To evaluate the effect of insulin resistance in obesity on the expression in whole blood of mRNA and miRNA affecting bone homeostasis as well as to estimate the influence of oral glucose load (OGTT) on serum osteocalcin concentration in obese individuals with and without insulin resistance.

Design

Cross-sectional study.

Methods

Carboxylated (cOC), undercarboxylated (ucOC) and total osteocalcin were measured by ELISA in the serum of obese subjects with insulin resistance (n = 41) and obese subjects without insulin resistance (n = 41) (control group) during OGTT. Analysis of gene expression (microarray) and miRNAs (real-time PCR) was performed in venous blood (representating samples) collected before OGTT from obese with insulin resistance and controls.

Results

Obese subjects with insulin resistance (higher HOMA-IR and lower oral glucose insulin sensitivity index) presented significantly increased expression of WNT signalling inhibitors (DKK1, DKK2, SOST, SFRP1) and downregulation of the key factor in WNT signalling – β catenin participating in osteoblasts differentiation. Expression of miRNA involved in osteoblastogenesis was also inhibited (miR-29b, miR-181a, miR-210, miR-324-3p).
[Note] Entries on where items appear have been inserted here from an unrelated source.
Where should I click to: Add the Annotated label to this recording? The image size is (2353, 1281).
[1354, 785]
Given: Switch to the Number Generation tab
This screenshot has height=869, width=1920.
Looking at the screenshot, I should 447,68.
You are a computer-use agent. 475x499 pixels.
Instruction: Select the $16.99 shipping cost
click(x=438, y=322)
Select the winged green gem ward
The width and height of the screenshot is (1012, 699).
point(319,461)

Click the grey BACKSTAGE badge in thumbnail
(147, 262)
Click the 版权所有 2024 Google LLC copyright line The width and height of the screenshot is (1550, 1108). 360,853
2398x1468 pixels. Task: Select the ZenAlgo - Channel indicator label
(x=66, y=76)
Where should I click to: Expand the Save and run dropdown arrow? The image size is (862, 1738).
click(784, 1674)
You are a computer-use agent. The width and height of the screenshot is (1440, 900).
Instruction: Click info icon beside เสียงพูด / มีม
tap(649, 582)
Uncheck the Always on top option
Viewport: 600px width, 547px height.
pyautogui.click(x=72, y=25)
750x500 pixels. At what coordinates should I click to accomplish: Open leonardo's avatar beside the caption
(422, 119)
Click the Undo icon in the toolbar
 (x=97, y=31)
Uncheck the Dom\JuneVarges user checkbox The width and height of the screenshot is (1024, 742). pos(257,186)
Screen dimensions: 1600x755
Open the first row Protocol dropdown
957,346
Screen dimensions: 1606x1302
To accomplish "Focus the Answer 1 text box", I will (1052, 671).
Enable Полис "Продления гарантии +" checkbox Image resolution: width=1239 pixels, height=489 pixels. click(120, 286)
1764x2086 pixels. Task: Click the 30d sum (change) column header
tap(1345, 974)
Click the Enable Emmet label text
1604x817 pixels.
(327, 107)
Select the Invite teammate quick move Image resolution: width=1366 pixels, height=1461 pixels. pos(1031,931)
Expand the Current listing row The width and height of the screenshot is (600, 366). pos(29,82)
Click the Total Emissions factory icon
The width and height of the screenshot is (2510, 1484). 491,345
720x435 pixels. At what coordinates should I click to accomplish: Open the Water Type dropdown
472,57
During OGTT, contrary to the control group, subjects with insulin resistance presented suppression of cOC and total OC decrease after 1 and 2 h of oral glucose load.

Conclusions

Obese subjects with insulin resistance may have defects in osteoblastogenesis that was demonstrated via key signalling molecules mRNA downregulation, and increased expression of WNT antagonists as well as inhibition of expression of miRNA participating in the regulation of osteoblast differentiation. Disturbed osteoblastogenesis in insulin-resistant subjects results in the suppression of blood carboxylated and total osteocalcin decrease during OGTT.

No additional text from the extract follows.